### [Input material]
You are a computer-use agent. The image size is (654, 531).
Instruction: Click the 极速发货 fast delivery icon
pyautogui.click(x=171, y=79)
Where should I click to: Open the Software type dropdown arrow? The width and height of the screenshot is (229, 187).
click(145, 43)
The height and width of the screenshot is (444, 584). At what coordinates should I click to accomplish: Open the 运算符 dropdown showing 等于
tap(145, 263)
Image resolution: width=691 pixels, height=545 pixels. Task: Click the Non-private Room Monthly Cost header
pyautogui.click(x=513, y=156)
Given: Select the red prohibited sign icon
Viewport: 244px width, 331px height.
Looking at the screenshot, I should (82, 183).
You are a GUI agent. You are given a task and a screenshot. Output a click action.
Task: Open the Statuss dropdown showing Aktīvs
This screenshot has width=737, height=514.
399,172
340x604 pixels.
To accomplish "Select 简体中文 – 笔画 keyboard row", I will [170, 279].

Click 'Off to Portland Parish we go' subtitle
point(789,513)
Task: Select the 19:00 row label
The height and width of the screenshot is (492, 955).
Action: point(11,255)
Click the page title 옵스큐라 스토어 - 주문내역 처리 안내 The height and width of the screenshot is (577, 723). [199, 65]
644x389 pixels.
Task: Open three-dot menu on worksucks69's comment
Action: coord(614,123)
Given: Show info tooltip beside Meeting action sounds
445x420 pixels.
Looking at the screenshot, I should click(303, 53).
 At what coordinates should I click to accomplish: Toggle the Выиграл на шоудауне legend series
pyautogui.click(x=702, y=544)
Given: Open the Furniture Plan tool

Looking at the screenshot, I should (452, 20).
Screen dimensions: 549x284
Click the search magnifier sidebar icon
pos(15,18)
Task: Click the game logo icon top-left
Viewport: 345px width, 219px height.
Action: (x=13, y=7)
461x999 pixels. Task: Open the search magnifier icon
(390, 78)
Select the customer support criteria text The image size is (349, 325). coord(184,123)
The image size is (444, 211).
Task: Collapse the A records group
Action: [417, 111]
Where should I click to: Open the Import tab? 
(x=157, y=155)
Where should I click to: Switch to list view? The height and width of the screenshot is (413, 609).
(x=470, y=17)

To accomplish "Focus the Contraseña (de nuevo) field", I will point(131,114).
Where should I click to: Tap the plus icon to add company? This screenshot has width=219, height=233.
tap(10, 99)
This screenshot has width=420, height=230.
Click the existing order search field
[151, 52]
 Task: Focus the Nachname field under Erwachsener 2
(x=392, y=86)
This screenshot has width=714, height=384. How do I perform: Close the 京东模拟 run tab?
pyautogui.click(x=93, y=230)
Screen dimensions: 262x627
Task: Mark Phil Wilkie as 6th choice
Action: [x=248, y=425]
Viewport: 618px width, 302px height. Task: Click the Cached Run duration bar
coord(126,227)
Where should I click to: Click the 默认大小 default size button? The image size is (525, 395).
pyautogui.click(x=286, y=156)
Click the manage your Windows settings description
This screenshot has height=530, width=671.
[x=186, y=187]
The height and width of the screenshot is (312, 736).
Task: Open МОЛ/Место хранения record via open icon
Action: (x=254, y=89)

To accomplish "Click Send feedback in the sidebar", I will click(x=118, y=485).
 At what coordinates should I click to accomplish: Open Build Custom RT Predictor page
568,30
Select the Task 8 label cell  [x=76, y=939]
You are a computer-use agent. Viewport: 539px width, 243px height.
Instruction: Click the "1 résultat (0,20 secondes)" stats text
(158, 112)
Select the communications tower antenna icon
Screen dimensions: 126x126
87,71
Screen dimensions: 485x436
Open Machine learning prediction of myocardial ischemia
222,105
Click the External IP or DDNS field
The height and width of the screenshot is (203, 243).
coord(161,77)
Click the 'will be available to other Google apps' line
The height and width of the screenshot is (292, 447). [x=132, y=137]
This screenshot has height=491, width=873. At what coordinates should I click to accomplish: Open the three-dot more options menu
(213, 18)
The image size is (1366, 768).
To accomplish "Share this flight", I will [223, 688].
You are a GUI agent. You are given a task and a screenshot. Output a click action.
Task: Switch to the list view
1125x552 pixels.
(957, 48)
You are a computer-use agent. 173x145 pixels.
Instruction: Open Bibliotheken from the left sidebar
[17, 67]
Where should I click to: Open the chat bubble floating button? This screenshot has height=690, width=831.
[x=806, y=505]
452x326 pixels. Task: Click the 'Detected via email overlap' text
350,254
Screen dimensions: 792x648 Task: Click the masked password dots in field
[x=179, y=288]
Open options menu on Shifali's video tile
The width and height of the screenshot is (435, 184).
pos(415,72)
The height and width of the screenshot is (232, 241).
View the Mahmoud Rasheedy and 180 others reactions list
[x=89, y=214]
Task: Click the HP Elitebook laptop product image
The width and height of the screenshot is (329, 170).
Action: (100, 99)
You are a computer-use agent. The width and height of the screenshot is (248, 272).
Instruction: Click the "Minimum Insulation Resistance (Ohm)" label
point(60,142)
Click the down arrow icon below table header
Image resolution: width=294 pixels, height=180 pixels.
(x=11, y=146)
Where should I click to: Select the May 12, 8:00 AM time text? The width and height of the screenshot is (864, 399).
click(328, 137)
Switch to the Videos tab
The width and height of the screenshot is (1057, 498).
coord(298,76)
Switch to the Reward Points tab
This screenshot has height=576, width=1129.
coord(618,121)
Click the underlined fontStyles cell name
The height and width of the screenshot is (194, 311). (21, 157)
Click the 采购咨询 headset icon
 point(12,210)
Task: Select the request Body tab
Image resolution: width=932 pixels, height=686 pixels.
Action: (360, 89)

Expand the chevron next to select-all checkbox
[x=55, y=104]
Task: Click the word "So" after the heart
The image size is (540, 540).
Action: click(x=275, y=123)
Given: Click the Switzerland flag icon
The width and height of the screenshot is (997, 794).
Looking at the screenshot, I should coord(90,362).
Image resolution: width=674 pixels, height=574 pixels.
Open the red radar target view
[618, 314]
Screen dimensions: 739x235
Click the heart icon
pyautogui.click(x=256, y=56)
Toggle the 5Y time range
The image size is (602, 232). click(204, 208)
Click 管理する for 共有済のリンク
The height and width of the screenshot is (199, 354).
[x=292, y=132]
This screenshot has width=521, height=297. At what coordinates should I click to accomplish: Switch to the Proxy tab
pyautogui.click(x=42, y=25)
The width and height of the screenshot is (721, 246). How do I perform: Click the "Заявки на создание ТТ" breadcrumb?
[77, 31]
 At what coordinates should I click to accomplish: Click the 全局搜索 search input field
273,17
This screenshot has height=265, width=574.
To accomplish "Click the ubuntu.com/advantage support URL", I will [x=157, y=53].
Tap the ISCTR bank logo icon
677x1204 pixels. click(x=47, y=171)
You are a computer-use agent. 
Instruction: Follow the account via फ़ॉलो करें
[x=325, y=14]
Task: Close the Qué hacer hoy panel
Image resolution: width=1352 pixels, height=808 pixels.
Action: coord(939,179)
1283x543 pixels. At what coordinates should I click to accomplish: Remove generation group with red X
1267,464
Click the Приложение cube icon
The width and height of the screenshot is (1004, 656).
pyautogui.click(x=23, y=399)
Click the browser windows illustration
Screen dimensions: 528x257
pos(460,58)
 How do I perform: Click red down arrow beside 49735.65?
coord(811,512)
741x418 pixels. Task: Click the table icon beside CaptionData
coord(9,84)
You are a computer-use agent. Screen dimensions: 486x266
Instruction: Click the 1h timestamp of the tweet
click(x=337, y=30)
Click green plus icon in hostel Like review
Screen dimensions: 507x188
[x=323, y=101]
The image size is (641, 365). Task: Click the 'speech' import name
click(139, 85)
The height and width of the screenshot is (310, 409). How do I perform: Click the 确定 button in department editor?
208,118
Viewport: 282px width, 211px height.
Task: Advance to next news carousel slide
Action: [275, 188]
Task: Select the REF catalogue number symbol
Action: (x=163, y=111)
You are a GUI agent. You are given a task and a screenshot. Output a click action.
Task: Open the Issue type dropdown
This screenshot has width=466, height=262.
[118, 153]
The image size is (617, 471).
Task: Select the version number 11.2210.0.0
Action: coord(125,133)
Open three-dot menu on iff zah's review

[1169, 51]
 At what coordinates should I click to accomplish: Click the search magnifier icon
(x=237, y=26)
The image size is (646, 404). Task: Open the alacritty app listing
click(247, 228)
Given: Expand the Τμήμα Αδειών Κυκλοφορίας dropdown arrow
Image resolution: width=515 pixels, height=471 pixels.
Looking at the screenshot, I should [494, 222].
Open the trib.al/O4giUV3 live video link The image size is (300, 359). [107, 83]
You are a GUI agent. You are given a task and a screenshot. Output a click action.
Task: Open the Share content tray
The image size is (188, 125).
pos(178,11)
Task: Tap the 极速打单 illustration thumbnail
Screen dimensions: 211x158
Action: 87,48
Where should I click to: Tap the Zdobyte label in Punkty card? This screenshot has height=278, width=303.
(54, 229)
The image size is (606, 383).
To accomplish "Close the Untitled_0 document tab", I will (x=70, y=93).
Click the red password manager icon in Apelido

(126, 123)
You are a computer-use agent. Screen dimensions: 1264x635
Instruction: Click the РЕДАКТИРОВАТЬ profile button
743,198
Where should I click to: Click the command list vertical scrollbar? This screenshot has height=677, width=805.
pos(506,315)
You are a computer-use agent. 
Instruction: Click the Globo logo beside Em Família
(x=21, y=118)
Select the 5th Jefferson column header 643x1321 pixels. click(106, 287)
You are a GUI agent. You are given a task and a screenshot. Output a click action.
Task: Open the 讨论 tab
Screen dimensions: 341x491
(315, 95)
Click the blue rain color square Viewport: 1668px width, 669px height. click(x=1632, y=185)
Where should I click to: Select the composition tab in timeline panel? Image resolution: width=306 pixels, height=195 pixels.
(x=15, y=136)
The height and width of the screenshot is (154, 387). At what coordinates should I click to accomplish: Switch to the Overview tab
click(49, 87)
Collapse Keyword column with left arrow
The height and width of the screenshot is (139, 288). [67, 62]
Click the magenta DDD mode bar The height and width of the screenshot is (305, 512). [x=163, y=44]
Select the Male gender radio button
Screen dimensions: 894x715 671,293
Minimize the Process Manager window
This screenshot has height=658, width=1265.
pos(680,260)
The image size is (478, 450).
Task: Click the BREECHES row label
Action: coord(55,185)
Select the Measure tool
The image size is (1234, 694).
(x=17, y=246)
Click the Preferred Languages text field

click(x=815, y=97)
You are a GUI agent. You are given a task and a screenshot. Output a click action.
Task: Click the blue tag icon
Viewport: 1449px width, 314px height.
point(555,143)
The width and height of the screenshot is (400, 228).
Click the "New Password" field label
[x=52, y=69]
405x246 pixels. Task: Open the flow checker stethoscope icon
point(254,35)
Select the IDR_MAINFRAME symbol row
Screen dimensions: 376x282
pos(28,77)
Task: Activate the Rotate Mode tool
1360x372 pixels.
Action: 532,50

### [Task goal]
Note every line above where the string "illustration" shows up, and copy those lines.

### [Answer section]
Click the browser windows illustration
Task: Tap the 极速打单 illustration thumbnail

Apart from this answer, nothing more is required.